= Mike Gilbert =

American sports agent

Mike Gilbert is an American retired sports agent, most notable for representing O. J. Simpson. Following Simpson's trial and acquittal for the murders of his ex-wife Nicole Brown Simpson and Ron Goldman, Gilbert wrote How I Helped O. J. Get Away with Murder: The Shocking Inside Story of Violence, Loyalty, Regret and Remorse. The book was published by Regnery Publishing in May 2008, and discusses Gilbert's 18-year-long relationship with Simpson, including the influence of their personal and professional relationship in the lead up to, during, and following the trial. Gilbert claims that the gloves did not fit because, on his advice, Simpson stopped taking his arthritis medicine, which made his hands swell. This is disputed by records of the trial when it was noted Simpson "has arthritis and we looked at the medication he takes and some of it is anti-inflammatory and we are told he has not taken the stuff for a day and it caused swelling in the joints and inflammation in his hands". The Los Angeles County Jail doctor confirmed Simpson was taking his arthritis medication every day and that the jail's medical records verified this. Gilbert's book also details Simpson confessing to the killings. Gilbert describes how Simpson, having smoked marijuana, taken a sleeping pill, and while drinking beer, confided to him at his Brentwood home weeks after his trial what happened the night of the murders. Simpson said, "If she hadn't opened that door with a knife in her hand... she'd still be alive." Gilbert said that this confirmed his belief that Simpson had confessed.

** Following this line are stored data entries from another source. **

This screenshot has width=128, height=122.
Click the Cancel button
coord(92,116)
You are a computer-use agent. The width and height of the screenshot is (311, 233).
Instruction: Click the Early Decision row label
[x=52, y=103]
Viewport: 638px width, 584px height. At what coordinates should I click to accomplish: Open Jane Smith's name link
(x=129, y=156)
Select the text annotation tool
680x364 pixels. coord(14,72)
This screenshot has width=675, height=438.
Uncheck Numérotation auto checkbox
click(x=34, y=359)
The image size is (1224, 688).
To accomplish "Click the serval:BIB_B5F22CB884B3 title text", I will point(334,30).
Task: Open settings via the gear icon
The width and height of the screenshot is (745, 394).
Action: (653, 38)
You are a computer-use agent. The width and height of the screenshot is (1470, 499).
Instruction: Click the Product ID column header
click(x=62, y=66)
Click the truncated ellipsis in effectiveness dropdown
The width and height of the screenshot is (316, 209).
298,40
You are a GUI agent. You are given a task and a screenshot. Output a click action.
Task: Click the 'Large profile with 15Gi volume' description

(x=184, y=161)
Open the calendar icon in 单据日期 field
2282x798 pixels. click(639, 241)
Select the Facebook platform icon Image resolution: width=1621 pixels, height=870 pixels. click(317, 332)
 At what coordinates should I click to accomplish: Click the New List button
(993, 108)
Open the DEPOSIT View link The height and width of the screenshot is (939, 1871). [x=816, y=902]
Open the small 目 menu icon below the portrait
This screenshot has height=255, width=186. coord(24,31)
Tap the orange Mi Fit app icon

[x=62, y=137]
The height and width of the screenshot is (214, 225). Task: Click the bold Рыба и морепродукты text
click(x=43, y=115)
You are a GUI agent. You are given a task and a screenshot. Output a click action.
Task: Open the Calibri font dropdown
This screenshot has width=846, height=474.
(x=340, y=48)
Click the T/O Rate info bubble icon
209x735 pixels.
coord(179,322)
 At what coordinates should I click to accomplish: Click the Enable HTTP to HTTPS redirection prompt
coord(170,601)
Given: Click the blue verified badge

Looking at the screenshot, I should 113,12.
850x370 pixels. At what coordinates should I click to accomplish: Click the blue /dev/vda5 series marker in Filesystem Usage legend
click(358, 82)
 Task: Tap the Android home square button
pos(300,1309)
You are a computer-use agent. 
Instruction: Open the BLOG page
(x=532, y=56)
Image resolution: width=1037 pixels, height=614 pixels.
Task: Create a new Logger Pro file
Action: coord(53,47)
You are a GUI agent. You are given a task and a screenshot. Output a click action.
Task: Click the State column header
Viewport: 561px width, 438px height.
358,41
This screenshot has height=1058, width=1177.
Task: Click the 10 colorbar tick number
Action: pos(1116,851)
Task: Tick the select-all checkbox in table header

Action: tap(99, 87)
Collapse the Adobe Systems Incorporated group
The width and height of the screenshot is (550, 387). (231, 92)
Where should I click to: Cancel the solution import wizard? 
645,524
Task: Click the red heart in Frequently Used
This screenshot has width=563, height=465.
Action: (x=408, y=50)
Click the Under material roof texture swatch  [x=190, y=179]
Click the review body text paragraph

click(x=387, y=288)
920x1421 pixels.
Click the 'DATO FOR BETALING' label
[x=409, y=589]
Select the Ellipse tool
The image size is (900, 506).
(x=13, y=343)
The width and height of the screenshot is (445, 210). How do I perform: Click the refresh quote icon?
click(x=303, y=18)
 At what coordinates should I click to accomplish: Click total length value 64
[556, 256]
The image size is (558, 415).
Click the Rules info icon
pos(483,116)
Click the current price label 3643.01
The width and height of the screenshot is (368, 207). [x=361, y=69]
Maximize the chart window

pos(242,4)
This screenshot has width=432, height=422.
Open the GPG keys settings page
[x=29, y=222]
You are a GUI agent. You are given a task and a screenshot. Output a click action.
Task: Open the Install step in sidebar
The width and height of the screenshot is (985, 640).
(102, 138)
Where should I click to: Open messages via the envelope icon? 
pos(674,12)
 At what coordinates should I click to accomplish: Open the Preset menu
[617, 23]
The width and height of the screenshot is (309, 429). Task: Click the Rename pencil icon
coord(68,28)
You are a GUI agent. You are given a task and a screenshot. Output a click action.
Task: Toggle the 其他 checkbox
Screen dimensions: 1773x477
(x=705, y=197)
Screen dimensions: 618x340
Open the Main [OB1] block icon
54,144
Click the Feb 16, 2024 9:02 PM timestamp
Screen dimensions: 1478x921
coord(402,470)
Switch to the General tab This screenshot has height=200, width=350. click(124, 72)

Gilbert was alleged to be the source of some of the memorabilia items that Simpson tried to recover from two memorabilia dealers at the Palace Station Hotel Casino in Las Vegas, Nevada. Simpson was later convicted of all charges and sentenced to serve 9 to 33 years in a Nevada State prison. Gilbert was featured in Ezra Edelman's 2016 documentary, O.J.: Made in America, in which he expresses his friendship and working relationship with Simpson, and the role he played in the murder trial.